> [Task details] Rewrite the paving thread between "Sorry, I forgot" and "base of crusherdust?", inclusive, with "herring bone pattern" changed to "basket weave pattern".

> [Document section]
^^^^^^^^^^^^^^^^
# Forum Home Renovation Paving  Paving Onto Crusherdust

## SIMONLEWIS

Hi Guys and Gals,
Just about to undergo a fairly big paving job. I have never paved before so a mate is helping me to get started. Just wondering - he has said we will be paving straight onto compacted crusher dust without the sand on top.
Can this be done - what are the problems that I'll have with this?
Using 200x200 x 50mm pavers on driveway and 200x200x40 on paths - he wants to put 50mm of crusher to lay it all on - will i need more than this?
CHEERS IN ADVANCE

----------


## ozwinner

Hi
If you pave for a driveway without putting concrete down first you will be ripping it up in 6 months and doing it again, for the pathways its fine with no concrete. 
I did something similar years ago, laid 120 square meters of driveway without the concrete, I eventualy pulled it all up and just laid a concrete drive. :Frown:   
Al  :Smilie:

----------


## Bleedin Thumb

I agree with what Al said re driveway unless you undertake a deep compacted subgrade, ie normal road construction details however on a small domestic driveway it probably cheaper to pour a blind slab.
As far as crusher dust vs paving blend sand.. queenslanders have been using crusher dust for years.. but theyre all weird. :Tongue:  
I recon its easier to pull your screeding rod across sand. They both do the job. You probably have to allow around 7mm compaction of pavers on sand, with crusherdust I'd guess around 2mm again I prefer the extra give with sand it means your screed bed doesn't have too be too perfect but its really horses for courses. :Rolleyes:

----------


## ozwinner

Sorry, I forgot to add it was all herring bone pattern, took me freakin ages to do. 
Al  :Frown:

----------


## SIMONLEWIS

So basically dont pave staraight onto crusher dust??? use sand as well or a thicker base of crusherdust?

----------


## Doughboy

When I did my paving deck I laid 150 ml crusherdust base with 50 ml sand then pavers. Remember to haunch in on your edges and finally sweep in some fine sand after laying the pavers and then run a plate compactor with a carpet slide on it over the completed job just to sure the whole thing up at the end. And Voila one paver deck!!!
^^^^^^^^^^^^^^^^
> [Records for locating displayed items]
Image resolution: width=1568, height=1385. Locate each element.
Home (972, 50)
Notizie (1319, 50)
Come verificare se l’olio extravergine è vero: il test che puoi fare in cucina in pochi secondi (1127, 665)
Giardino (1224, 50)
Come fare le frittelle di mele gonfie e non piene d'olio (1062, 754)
^^^^^^^^^^^^^^^^
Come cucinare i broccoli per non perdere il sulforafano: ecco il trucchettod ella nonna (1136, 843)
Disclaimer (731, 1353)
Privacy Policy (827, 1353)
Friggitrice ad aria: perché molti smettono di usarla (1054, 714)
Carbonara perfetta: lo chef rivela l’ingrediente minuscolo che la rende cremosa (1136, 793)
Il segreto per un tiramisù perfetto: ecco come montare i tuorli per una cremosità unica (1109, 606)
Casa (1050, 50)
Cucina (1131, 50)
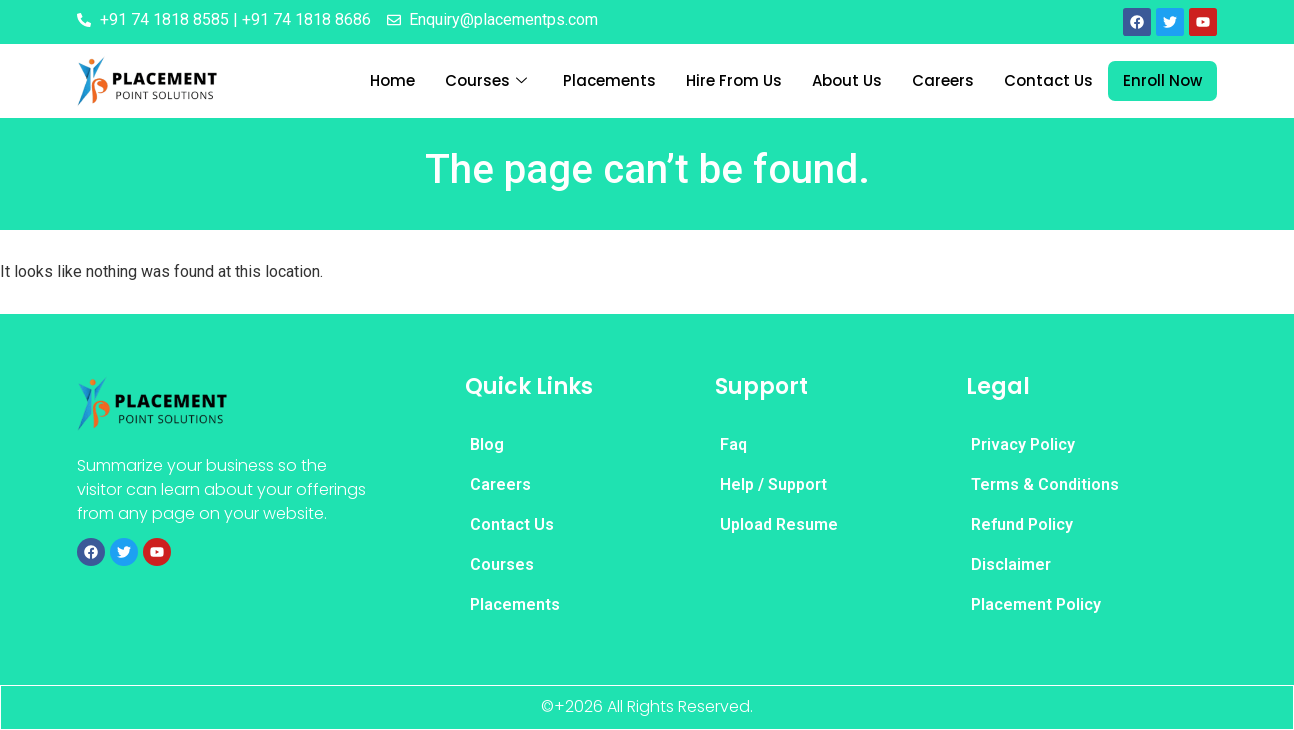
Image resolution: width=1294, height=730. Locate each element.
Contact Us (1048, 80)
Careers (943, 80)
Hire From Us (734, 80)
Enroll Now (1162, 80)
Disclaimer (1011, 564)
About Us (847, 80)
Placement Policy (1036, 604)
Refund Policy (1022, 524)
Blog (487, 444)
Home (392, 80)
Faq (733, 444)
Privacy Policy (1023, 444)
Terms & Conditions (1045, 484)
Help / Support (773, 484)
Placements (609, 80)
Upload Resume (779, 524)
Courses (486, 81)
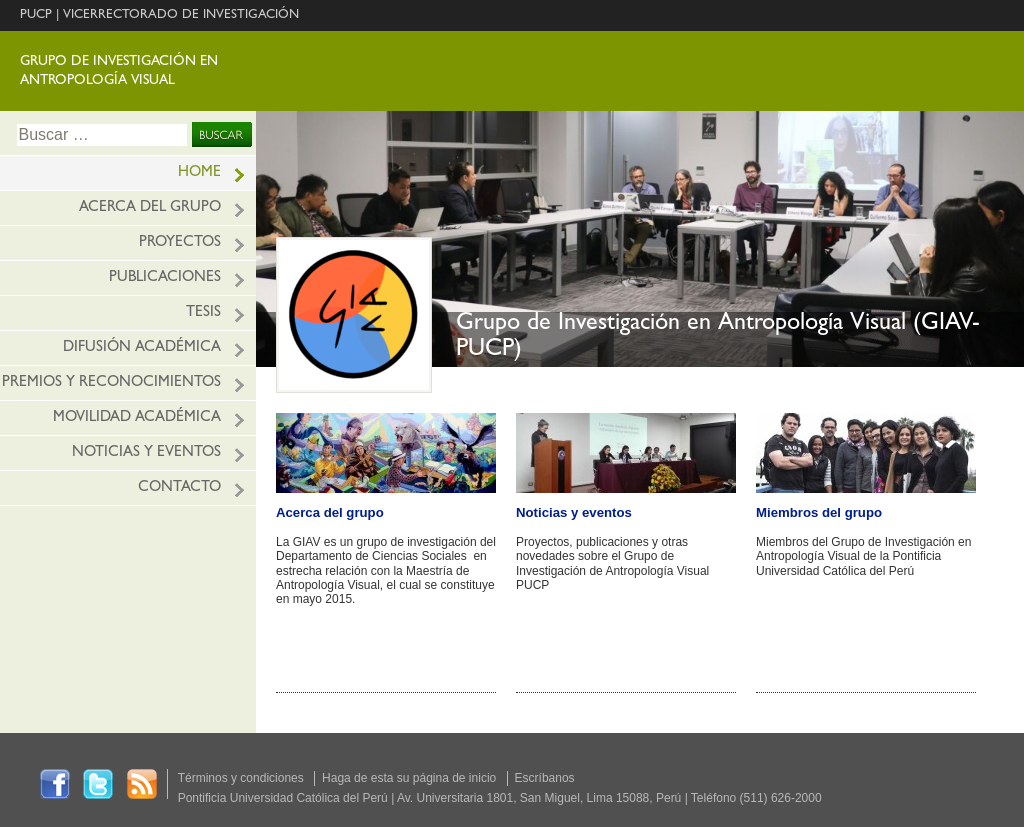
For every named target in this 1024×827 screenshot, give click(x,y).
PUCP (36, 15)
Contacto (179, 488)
^^^^^^^^^^^^^^^^
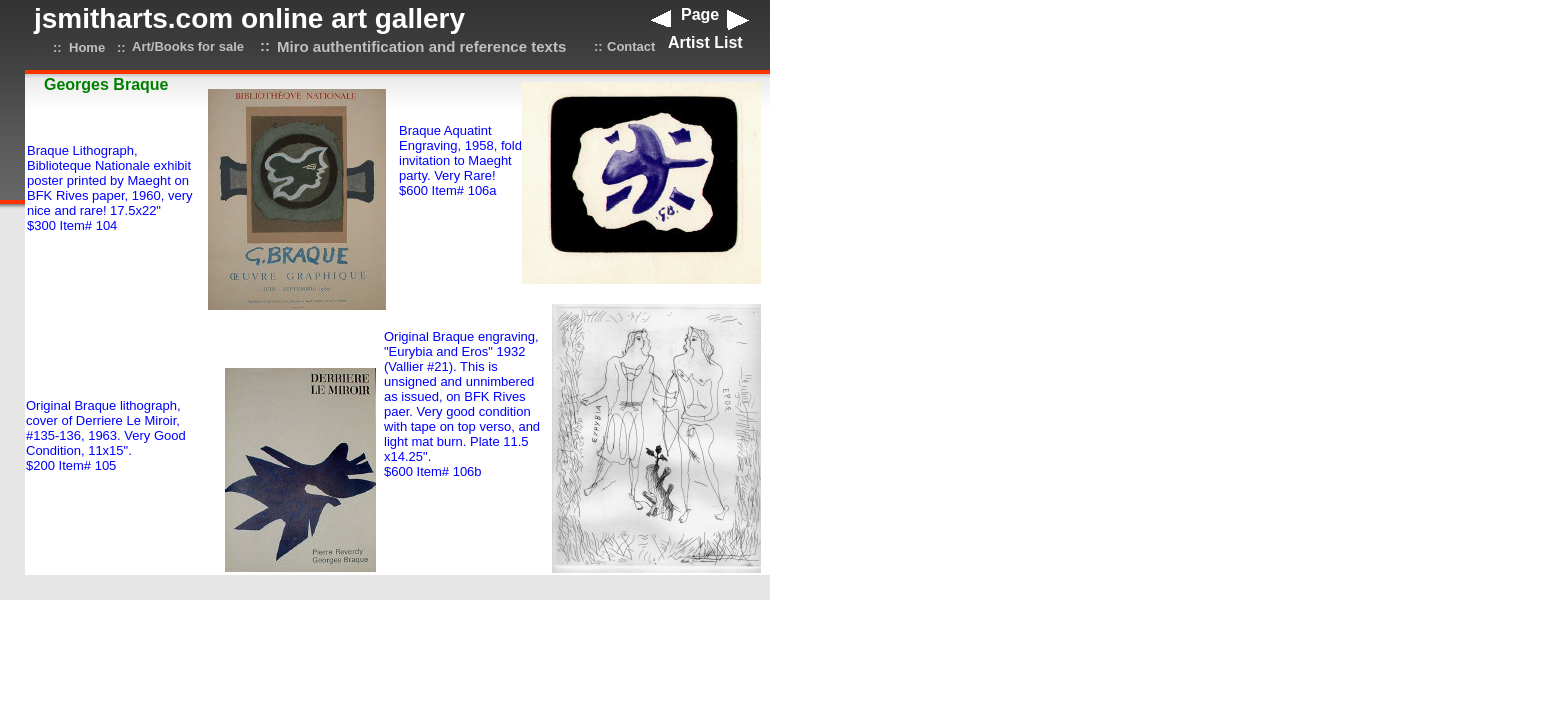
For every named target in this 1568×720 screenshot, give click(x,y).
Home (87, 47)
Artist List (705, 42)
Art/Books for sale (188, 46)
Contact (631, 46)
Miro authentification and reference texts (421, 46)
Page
^^^^^^^^^^^^^^^^
> [Exercise output]
Sorry, I forgot to add it was all basket weave pattern, took me freakin ages to do. 
Al  :Frown:

----------


## SIMONLEWIS

So basically dont pave staraight onto crusher dust??? use sand as well or a thicker base of crusherdust?